Screenshot grounding data
/---
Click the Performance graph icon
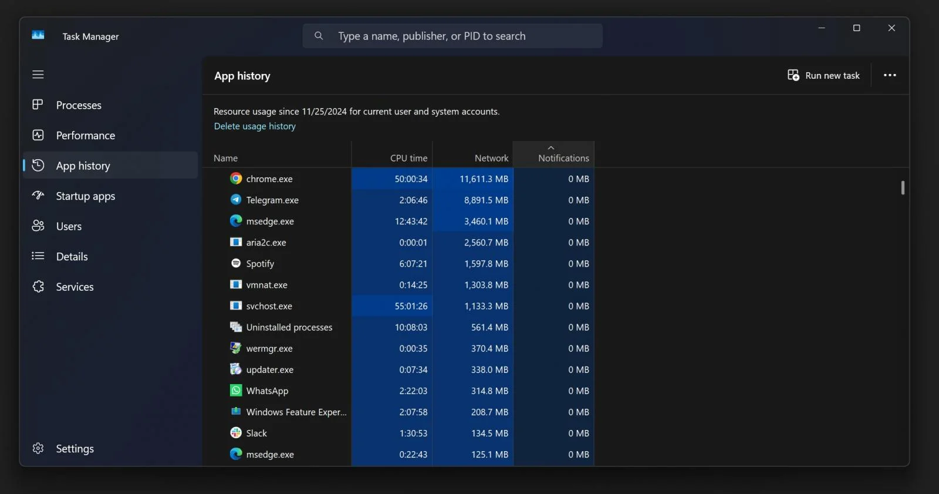Viewport: 939px width, 494px height. pos(38,135)
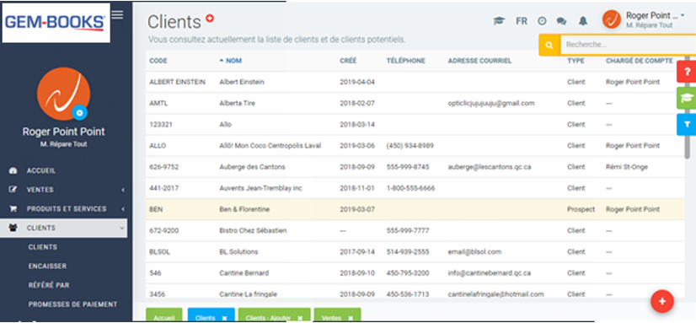This screenshot has width=696, height=323.
Task: Open the notifications bell
Action: click(x=583, y=21)
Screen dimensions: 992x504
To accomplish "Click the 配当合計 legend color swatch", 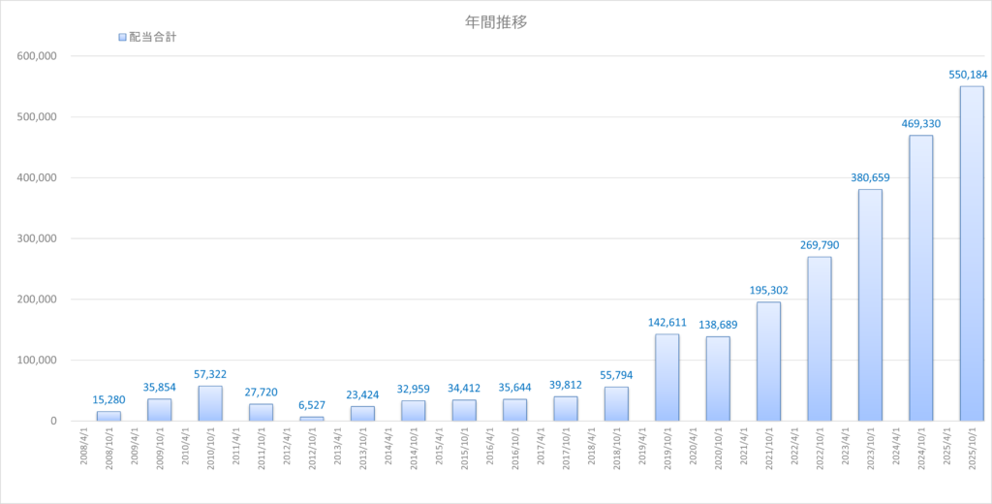I will 121,37.
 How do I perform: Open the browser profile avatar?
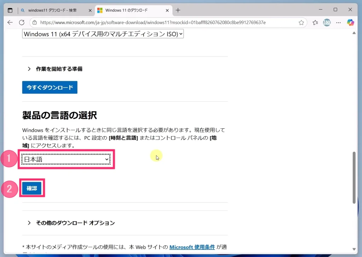coord(327,22)
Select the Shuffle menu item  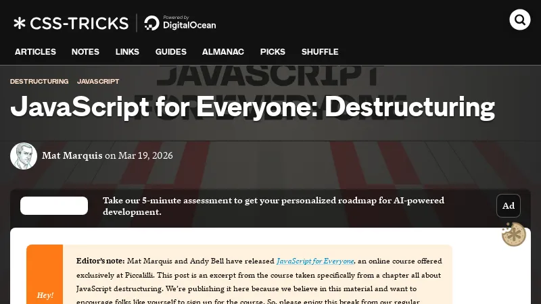(x=320, y=52)
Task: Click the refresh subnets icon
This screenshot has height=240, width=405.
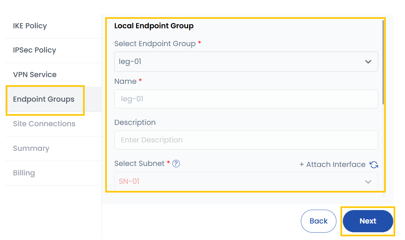Action: click(374, 165)
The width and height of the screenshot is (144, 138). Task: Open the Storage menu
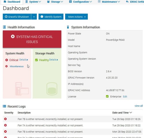coord(55,2)
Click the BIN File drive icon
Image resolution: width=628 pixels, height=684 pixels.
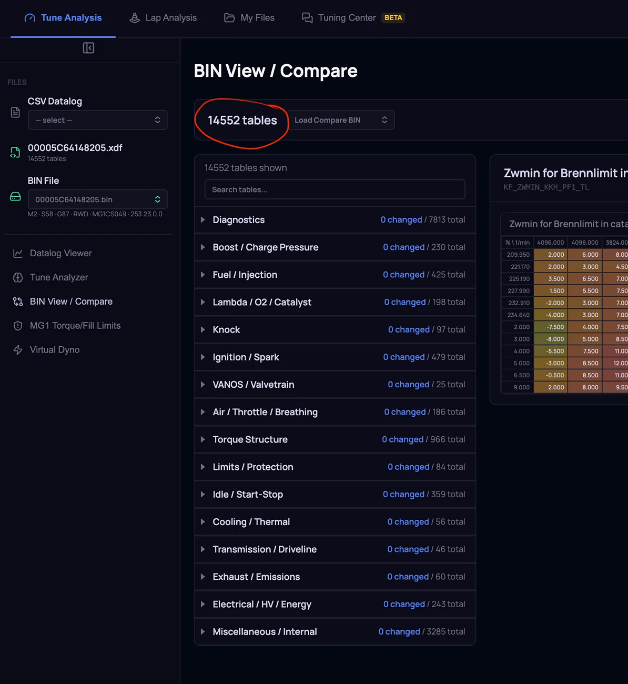pos(15,196)
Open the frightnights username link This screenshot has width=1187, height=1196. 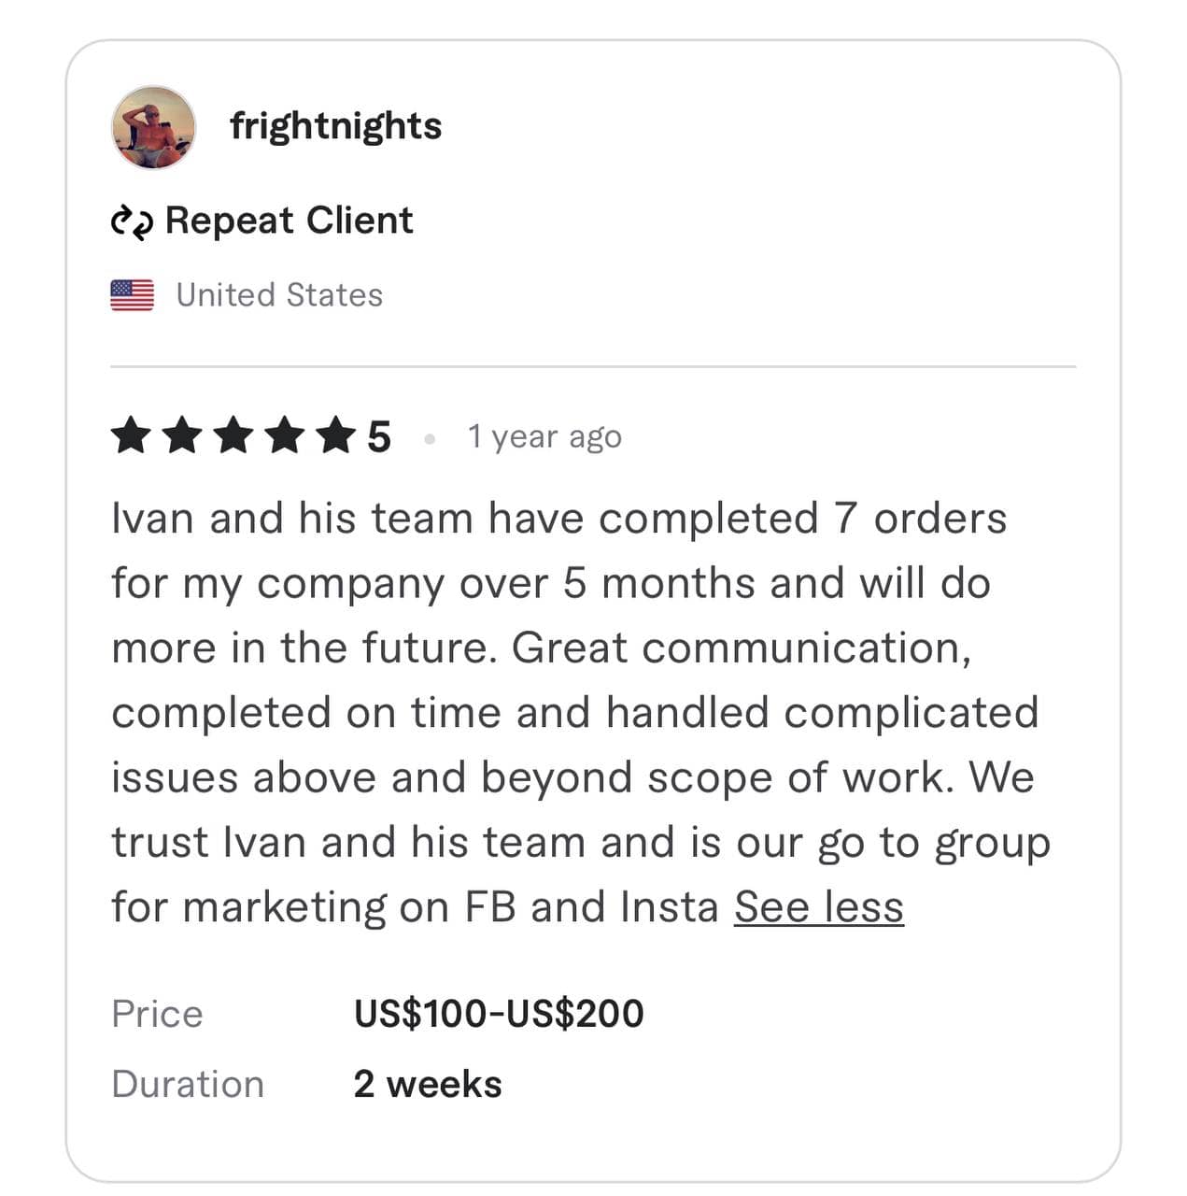[x=335, y=126]
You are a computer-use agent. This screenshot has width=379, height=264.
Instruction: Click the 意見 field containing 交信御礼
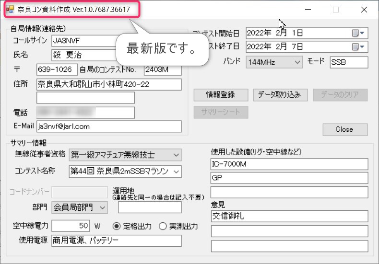coord(289,217)
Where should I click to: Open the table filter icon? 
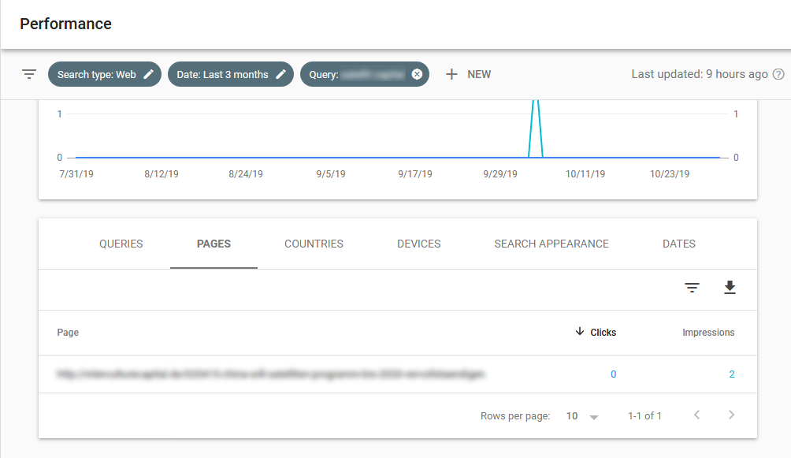point(692,288)
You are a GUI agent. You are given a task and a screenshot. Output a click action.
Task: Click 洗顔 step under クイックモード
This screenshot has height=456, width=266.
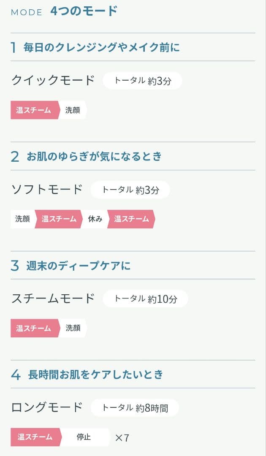[73, 110]
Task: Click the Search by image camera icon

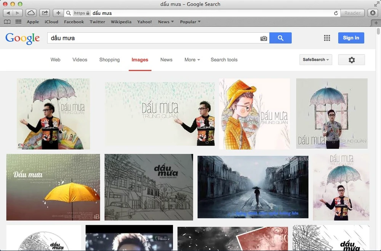Action: (263, 38)
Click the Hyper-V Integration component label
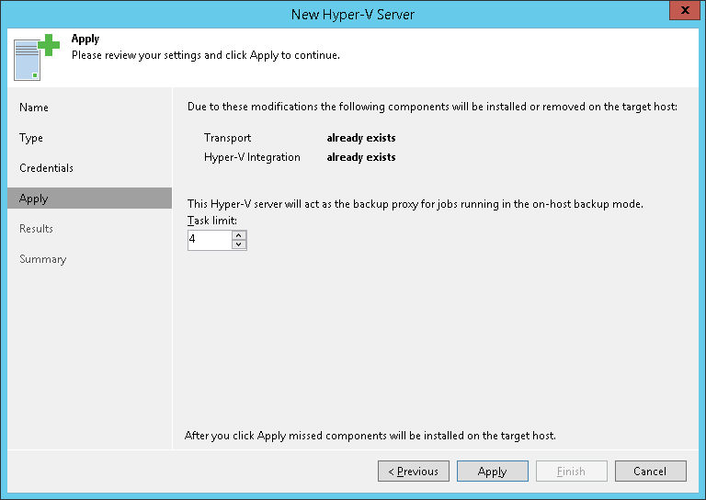The width and height of the screenshot is (706, 500). point(252,157)
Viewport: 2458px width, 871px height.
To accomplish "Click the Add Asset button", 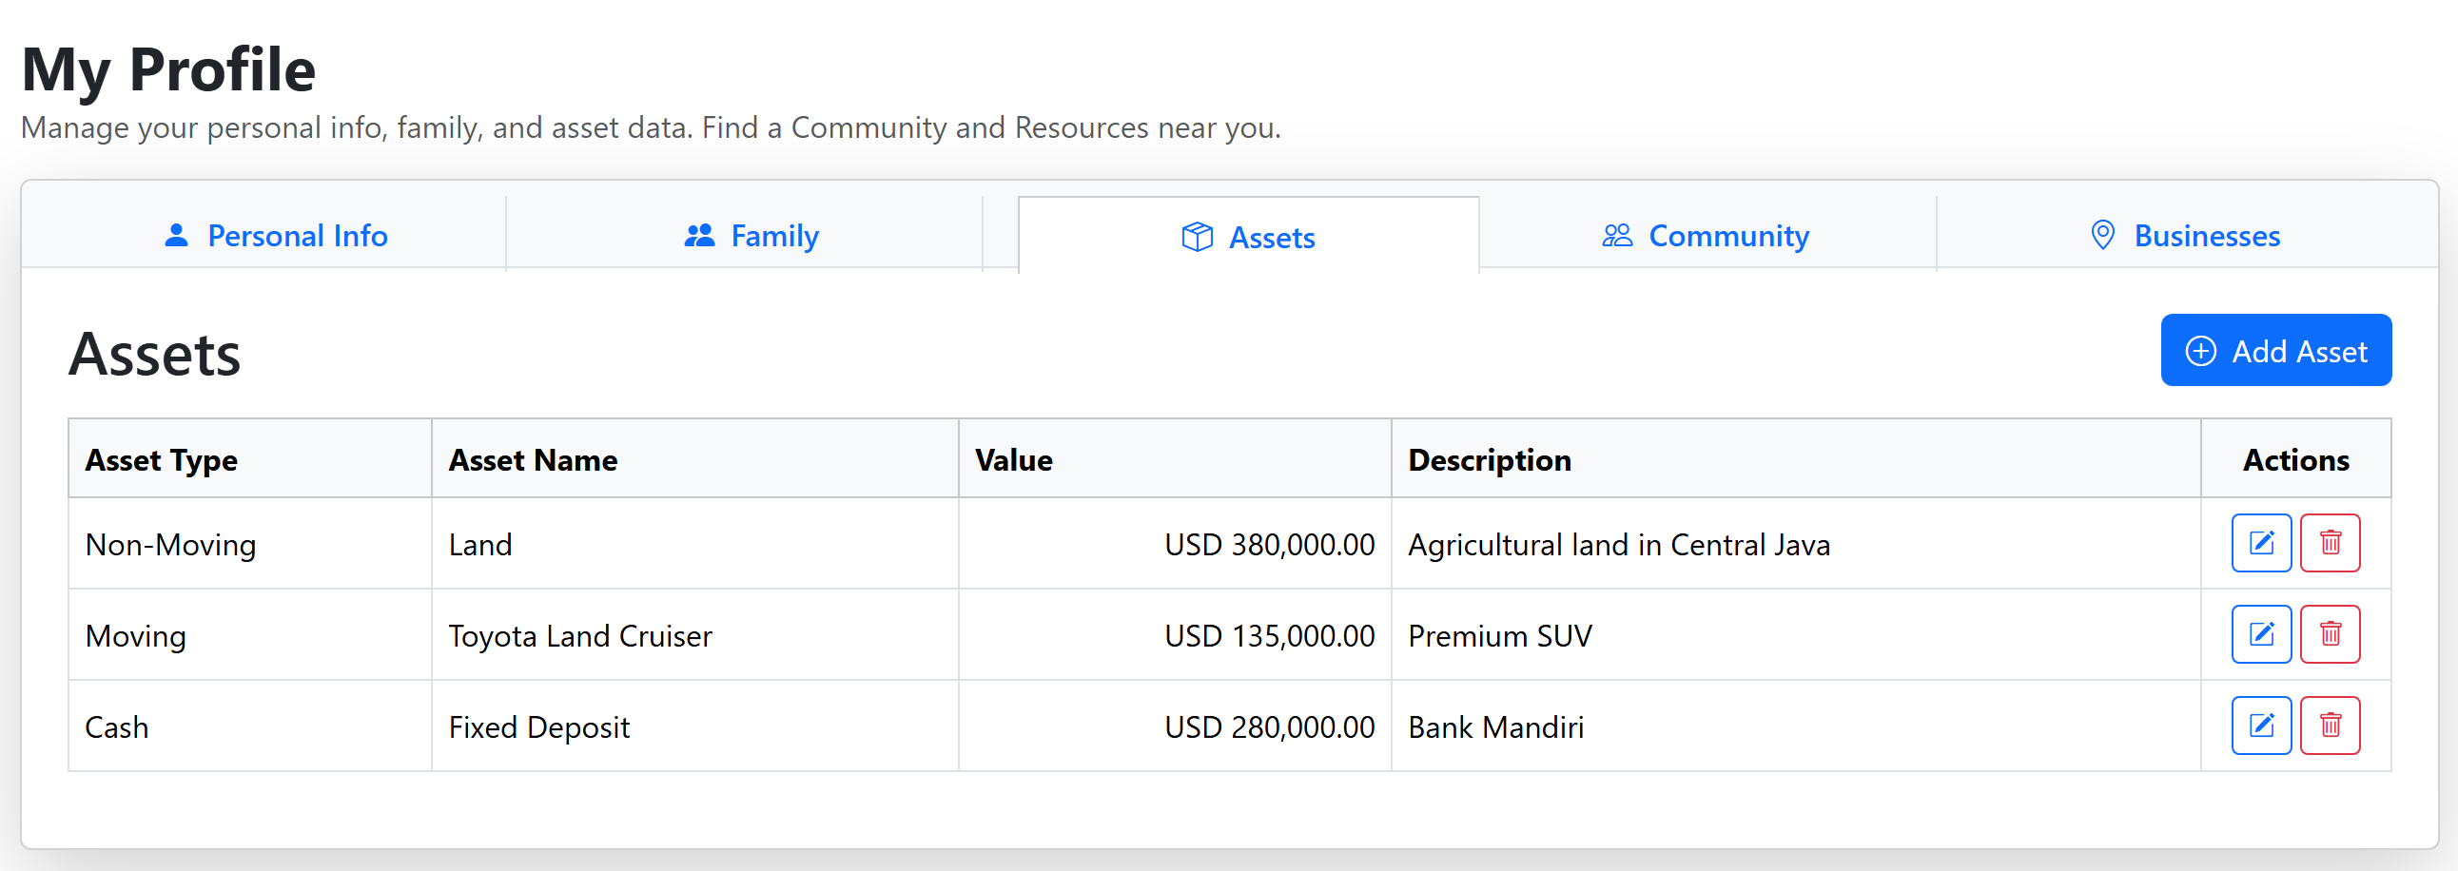I will (2275, 350).
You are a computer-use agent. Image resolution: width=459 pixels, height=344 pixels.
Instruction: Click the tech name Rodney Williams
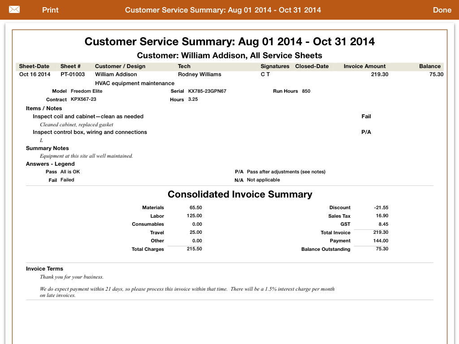[x=199, y=74]
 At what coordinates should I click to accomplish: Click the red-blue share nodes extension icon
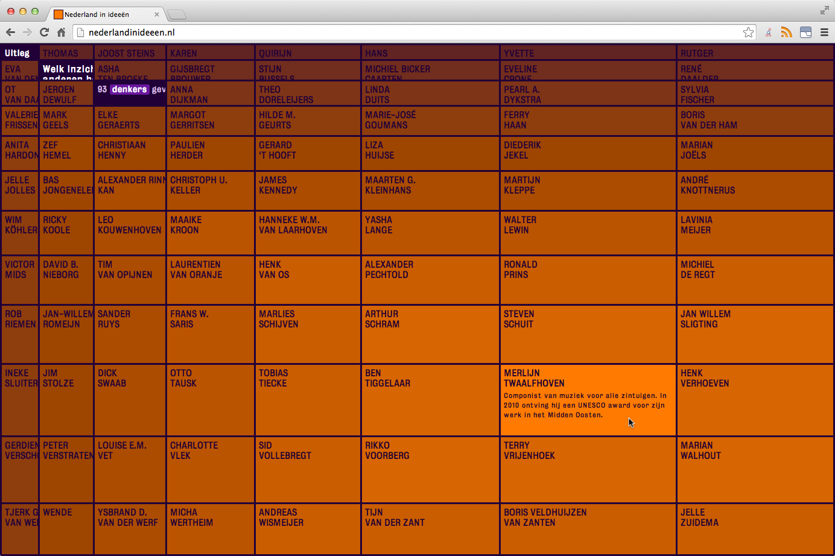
\---
* **Exercise**
Pull out every line of the records that includes the string "agent".

* **Exercise output**
You are a computer-use agent. This screenshot has width=379, height=264.
You are a GUI agent. You are given a task and a screenshot. Output a click action.
You are a computer-use agent. Image resolution: width=459 pixels, height=344 pixels.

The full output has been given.